白七姑的声音不咸不淡,听不出喜怒,但却透着股子让人心慌的平静:
“这是……给当家的送‘年货’来了?”
顾振庭赶紧赔笑,只觉得背心发凉,这女人的气场太强了:“弟妹好啊。这是执政体恤李先生辛苦,特意赏的两个……丫鬟,帮忙操持操持家务。”
“丫鬟?”
白七姑那双狐狸眼微微一眯,像是两把小刀子似的,在那两个瘦马身上由上到下刮了一遍。
“啧啧啧,瞧这细皮嫩肉的,比我都娇贵。
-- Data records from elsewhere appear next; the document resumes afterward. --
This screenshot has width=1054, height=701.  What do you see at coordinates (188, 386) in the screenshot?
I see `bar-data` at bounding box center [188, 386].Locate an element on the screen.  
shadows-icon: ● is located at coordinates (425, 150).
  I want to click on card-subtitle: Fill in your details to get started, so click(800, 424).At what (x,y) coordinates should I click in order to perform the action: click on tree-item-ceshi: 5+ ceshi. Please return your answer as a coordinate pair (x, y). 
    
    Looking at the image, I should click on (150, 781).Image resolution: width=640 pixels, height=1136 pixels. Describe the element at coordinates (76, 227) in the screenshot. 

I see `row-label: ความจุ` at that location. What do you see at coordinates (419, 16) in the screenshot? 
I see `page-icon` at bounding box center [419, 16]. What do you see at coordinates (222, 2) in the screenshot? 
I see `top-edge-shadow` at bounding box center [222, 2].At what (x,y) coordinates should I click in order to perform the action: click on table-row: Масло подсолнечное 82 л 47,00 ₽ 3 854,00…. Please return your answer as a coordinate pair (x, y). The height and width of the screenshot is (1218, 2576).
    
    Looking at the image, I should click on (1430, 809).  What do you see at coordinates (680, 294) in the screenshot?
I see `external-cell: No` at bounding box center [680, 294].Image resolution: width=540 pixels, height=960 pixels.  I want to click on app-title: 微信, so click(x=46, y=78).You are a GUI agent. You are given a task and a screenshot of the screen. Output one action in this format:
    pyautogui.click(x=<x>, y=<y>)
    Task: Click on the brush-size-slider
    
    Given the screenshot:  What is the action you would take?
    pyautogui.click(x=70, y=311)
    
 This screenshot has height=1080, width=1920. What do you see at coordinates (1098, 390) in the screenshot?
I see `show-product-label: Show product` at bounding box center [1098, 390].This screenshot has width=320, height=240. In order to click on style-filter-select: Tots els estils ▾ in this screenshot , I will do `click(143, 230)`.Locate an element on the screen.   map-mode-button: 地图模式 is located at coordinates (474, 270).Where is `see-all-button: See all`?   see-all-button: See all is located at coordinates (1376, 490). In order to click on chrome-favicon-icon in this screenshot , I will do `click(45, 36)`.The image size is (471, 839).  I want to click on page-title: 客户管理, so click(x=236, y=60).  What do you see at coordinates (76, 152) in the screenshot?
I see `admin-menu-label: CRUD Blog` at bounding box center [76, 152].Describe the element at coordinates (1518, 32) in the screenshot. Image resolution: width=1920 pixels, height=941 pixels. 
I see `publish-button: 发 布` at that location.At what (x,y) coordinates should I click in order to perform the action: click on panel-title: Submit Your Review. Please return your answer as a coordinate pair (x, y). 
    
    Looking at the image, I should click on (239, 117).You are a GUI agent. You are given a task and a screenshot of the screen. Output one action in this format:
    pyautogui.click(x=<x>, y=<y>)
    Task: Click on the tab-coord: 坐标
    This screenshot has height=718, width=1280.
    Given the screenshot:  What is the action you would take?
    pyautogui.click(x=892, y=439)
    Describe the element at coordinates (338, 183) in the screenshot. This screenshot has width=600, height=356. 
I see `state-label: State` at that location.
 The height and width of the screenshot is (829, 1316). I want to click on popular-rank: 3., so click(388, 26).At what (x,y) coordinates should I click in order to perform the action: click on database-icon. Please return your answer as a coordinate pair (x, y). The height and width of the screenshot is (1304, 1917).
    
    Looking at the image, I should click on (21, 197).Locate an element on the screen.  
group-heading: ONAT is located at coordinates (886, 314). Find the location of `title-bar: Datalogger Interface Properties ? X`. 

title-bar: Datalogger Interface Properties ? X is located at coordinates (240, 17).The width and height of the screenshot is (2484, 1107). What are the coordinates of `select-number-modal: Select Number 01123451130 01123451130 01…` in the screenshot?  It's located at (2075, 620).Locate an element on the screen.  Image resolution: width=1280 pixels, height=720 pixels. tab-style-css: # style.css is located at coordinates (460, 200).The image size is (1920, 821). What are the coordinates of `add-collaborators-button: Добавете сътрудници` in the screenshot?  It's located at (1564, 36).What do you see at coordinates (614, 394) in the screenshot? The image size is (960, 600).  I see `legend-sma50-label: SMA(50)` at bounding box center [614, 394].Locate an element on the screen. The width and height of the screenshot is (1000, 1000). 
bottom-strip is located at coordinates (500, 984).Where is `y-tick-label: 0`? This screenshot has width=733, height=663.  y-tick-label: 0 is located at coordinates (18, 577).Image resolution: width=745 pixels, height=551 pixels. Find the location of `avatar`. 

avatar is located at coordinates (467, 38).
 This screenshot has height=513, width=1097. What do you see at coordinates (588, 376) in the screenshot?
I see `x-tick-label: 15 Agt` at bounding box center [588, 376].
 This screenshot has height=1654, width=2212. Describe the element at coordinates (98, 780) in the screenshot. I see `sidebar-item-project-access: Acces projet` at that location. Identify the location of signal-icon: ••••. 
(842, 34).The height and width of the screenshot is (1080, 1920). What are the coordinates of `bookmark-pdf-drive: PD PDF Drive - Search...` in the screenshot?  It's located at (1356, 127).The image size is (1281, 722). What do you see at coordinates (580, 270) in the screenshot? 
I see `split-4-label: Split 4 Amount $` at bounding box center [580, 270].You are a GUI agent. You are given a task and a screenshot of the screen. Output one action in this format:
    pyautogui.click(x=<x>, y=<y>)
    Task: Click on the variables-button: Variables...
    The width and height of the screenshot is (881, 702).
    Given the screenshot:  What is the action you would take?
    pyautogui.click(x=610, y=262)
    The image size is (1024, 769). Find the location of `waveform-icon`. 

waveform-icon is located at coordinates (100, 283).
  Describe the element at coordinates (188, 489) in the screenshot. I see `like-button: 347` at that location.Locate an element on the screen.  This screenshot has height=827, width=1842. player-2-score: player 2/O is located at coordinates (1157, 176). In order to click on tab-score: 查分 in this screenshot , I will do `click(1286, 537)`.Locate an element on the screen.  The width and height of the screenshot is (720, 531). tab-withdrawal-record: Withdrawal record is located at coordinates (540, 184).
这手是拿来干活的吗?这是拿来弹琵琶、唱小曲儿的吧?”
她迈步走到那两个女子面前,围着她们转了一圈,那是典型的买家挑牲口的眼神,嘴里还带着几分刻薄:
“屁股太小,不好生养;腰太细,干不了重活;这脸蛋嘛……粉倒是涂得挺厚,也不知道卸了妆能不能见人。”
那两个平日里被男人捧在手心里的瘦马,哪受过这种羞辱?一个个羞得满脸通红,眼泪在眼眶里打转,楚楚可怜地看向李采臣,指望这位“老爷”能怜香惜玉。
李采臣此时正缩在藤椅上装死,眼神飘忽,看天看地看老吴,就是不看那俩美女。他心里默念:看不见我,看不见我……
“怎么着?当家的?”
白七姑突然转头,似笑非笑地看着李采臣:
“人家看你呢。那眼珠子都要粘你身上了。执政赏的人,你倒是表个态啊?收,还是不收?”
这是一道送命题!绝对的送命题!
李采臣咽了口唾沫,看了一眼顾振庭那副“你敢拒收就是抗命”的表情,又看了一眼媳妇那两只捏得“咔咔”响的手。
他一咬牙,心说死道友不死贫道:
“媳妇!这事儿你做主!咱们家……你是当家的!我都听你的!”
顾振庭在旁边暗笑:哼,果然惧内。这回我看你怎么收场。要是敢把执政的人赶出去,明天就治你个不敬之罪!
所有人的目光都集中在白七姑身上。
白七姑看着李采臣那副怂样,又看了看顾振庭那副看好戏的表情。
她突然笑了。
那笑容灿烂至极,却让李采臣看了直起鸡皮疙瘩。
“行。”
白七姑点了点头,声音清脆:
“既然是执政赏的,那咱们要是退回去,就是驳了执政的面子。顾站长,这人……我们留下了!”